U.S. Senate begins consideration of Senate Bill 1733 (Boxer-Kerry Bill) following passage of H.R. 2454 this summer.
On September 30, 2009, Senators Boxer and Kerry introduced Senate Bill 1733 as a companion bill to H.R. 2454, which was passed by the House of Representatives in June 2009. The Senate bill is similar to the House bill in that it adopts a capand- trade approach to GHG management. Under such program, facilities that emit 25,000 tons per year of carbon dioxide equivalent will be required to obtain an “allowance” each year for each ton of carbon dioxide equivalent emission, with EPA issuing a reduced number of allowances each year in order to drive overall GHG reductions. To a limited extent, a facility may be able to purchase from others, domestically or internationally, an emission offset credit from a certified GHG reduction project as an alternative to acquiring an allowance. EPA has estimated that the market value of each allowance will be in the $11-15 range in 2012 and reach a $22-28 range by 2025.
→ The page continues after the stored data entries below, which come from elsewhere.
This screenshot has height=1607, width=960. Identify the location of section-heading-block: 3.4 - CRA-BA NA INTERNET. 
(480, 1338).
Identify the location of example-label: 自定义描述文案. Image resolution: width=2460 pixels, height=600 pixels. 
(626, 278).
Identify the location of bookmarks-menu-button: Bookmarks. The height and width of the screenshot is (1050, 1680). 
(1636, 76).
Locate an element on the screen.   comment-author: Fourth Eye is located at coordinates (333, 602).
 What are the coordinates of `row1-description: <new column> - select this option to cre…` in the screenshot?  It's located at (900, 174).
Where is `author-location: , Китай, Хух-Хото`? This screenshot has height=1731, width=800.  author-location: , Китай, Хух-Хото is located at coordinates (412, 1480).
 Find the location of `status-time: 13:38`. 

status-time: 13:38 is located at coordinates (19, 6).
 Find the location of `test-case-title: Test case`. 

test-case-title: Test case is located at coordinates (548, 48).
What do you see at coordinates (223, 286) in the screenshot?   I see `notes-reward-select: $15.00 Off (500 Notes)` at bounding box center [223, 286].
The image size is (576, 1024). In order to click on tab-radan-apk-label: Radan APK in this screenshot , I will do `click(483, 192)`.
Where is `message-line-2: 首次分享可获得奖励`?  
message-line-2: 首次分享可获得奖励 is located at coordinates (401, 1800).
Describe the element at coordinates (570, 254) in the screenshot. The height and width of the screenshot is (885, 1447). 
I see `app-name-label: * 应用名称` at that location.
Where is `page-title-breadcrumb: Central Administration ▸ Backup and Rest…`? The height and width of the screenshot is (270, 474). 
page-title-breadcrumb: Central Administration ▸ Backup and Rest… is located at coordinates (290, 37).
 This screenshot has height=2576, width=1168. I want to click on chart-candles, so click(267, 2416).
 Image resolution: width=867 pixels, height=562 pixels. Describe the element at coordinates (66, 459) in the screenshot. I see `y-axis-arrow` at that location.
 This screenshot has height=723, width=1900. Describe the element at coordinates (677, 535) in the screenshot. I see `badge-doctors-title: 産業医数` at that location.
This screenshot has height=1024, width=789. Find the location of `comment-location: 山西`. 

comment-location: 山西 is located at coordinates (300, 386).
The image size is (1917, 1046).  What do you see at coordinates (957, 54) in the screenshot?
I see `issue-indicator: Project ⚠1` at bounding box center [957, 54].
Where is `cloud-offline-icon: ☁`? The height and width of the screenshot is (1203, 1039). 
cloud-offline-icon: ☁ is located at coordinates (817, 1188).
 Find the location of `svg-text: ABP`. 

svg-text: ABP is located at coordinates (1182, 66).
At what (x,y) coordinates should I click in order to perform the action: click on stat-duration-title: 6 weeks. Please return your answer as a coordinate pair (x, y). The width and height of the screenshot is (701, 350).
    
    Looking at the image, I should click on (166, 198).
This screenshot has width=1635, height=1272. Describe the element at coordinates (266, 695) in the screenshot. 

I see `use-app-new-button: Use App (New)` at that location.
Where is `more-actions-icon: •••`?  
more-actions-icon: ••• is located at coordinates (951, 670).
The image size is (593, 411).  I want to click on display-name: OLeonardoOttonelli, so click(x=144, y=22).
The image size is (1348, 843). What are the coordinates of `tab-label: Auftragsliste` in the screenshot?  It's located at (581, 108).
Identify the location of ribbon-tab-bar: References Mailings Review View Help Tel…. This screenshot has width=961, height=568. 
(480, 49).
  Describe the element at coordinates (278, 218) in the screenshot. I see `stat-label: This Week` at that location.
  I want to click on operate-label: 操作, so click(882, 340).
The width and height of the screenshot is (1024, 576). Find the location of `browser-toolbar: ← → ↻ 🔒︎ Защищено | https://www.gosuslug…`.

Although the House and Senate bills contain different GHG reduction targets, the most significant difference between them is that while the House bill would serve to exempt GHG source facilities from the Clean Air Act requirements requiring emissions controls for new and expanded facilities, the Senate bill is silent on that front. It is anticipated that this silence will be the focus of negotiations within the legislative process.
What happens now?
While predicting the timing and machinations of congressional action is a nigh impossible task, it appears that these recent developments, combined with other factors, are likely to lead to passage of a Senate bill, that when massaged by a joint House-Senate conference committee, will result in passage of GHG legislation by March 2010 creating a GHG cap-and-trade system similar to that contained in H.R. 2454. There appears to be movement within the industrial and business communities to acquiesce in such an approach, so long as it includes H.R. 2454’s Clean Air Act preemption provisions, as a means of avoiding the risks, burdens, and uncertainties resulting from regulation of GHG under the Clean Air Act and continuation and proliferation of nuisance-based litigation.
Under H.R. 2454, the implementation of cap and trade mechanisms would begin in 2012 as to some GHG sources, with the balance of sources entering the system in 2014. But the time for business planning to address the effects of such system should begin long before those dates.